How to run analysis with GDC (TCGA) mRNA bam files?

Hi! I want to run analysis with TCGA mRNA bam data. But I don't know how to import such data. Additionally, TCGA data have been move to GDC since June. Would some one could give me some instruction that how to import mRNA bam data from GDC? Thank you!

BTW, I have TCGA controlled data access authorization.


Best Answer


  • jemimalwhjemimalwh ChinaMember

    @jneff said:
    In the future, FireCloud will support integrations to GDC data. Currently, FireCloud's pre-loaded TCGA workspaces refer to Google Cloud Storage buckets that exist independently of GDC. The storage costs for these buckets are shared between the Broad Institute and ISB.

    If you were willing to pay for storage costs, you could download GDC data and upload it to a Google Cloud Storage bucket. My suggestion would be to first browse through FireCloud's available TCGA data. If FireCloud has the TCGA data you're looking for, you can shallow copy this data into your workspace without incurring storage costs.

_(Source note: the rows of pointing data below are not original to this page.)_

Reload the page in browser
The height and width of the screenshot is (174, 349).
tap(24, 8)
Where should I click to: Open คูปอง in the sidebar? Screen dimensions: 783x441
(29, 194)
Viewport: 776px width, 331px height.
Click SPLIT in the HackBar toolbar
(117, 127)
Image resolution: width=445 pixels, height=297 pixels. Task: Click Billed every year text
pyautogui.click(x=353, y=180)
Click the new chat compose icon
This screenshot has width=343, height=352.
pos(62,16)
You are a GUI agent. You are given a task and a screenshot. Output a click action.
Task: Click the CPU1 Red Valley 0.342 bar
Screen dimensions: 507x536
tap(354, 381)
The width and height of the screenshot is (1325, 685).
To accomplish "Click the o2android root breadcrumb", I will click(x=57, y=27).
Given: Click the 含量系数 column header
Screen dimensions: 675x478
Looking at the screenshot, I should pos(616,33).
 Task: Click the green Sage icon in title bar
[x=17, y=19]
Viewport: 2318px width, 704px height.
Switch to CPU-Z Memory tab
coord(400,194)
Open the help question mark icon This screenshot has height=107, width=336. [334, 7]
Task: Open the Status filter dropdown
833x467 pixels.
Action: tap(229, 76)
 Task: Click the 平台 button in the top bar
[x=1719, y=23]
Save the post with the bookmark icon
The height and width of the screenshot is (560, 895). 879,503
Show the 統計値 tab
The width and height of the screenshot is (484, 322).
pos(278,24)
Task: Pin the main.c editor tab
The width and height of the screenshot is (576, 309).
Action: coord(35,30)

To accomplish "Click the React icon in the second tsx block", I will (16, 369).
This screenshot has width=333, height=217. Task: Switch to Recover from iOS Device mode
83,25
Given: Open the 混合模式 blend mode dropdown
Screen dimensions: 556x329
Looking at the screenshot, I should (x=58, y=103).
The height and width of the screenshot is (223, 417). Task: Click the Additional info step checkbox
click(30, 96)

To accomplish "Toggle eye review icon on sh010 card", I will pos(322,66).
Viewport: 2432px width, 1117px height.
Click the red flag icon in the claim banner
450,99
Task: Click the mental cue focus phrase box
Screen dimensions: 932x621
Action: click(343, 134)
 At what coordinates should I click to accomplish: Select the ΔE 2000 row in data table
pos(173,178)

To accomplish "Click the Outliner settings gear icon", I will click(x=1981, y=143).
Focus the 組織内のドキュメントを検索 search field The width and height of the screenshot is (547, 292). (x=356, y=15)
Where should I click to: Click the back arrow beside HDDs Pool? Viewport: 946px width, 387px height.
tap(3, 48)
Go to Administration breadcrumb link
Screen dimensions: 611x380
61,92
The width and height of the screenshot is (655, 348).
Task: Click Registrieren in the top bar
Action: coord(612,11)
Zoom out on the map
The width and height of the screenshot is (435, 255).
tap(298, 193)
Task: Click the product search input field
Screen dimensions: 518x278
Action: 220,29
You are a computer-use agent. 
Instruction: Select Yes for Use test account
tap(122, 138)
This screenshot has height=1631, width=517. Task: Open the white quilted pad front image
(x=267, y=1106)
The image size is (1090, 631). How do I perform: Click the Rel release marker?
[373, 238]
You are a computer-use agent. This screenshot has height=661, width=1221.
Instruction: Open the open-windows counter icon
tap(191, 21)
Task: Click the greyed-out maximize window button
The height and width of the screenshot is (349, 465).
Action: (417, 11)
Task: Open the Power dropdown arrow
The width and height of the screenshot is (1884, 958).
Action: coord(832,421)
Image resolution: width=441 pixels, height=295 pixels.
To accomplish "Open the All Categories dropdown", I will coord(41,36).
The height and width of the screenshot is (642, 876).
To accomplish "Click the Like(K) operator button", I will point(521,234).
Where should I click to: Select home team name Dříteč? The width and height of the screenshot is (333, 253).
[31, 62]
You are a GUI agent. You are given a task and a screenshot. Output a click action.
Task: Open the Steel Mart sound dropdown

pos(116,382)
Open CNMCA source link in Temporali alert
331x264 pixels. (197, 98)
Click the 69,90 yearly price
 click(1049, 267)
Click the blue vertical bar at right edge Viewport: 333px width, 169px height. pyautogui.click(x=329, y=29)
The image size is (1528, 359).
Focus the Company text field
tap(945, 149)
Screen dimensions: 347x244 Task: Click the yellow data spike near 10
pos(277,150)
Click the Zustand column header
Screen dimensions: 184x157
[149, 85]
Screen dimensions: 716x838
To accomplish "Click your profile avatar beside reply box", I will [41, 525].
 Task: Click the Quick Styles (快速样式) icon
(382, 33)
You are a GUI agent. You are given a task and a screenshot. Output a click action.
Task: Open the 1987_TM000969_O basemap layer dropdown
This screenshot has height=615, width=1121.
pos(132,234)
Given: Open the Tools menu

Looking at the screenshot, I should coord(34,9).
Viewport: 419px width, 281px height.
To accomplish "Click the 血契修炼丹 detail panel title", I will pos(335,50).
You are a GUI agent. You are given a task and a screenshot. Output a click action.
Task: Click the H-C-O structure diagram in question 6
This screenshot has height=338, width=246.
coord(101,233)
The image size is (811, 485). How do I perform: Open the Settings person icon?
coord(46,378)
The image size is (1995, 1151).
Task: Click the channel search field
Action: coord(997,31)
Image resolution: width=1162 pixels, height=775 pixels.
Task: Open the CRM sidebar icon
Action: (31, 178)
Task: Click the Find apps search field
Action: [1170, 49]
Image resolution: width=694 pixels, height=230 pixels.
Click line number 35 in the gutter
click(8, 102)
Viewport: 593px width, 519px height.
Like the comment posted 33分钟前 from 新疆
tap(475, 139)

    To find TCGA controlled access data in FireCloud, you can search for "controlled" in the workspace list. Then click on a workspace, e.g., TCGA_LUAD_ControlledAccess_V1-0_DATAand browse through the Data tab. Filtering in the sample entity will generally display the BAMs and mRNA data. I included a screenshot.

    If you want to shallow copy this data to your own workspace (i.e., copy the pointers to TCGA buckets), you can use the Import Data... feature in the Data tab.

    The basic steps are:

    1. Create a new workspace and select Workspace intended to contain NIH protected data.
    2. Go to the Data tab and click Import Data...
    3. Click Copy from another workspace. Search for "controlled" and select a TCGA workspace e.g., TCGA_LUAD_ControlledAccess_V1-0_DATA.
    4. Choose the pair_set entity type. Select an Entity name and click Copy. Note this will import all of the TCGA data for the LUAD workspace. It may take a minute or two.

    Afterwards, you could reference the TCGA LUAD data in method configs within your workspace.

    Thank you for your reply. Now I can import sample, participant, and sample_set data from TCGA. Another problem is that, I want to run hundreds of sample analysis, but I can only launch one sample at one time. It's really a time-consuming job if I can only launch the sample analysis one-by-one.

    I wonder if there is some other ways to launch analysis in a batch and act faster? Thank you!

  • jneffjneff BostonMember, Broadie, Moderator

    Let us know if the response here addresses your question. If not, we can provide further support.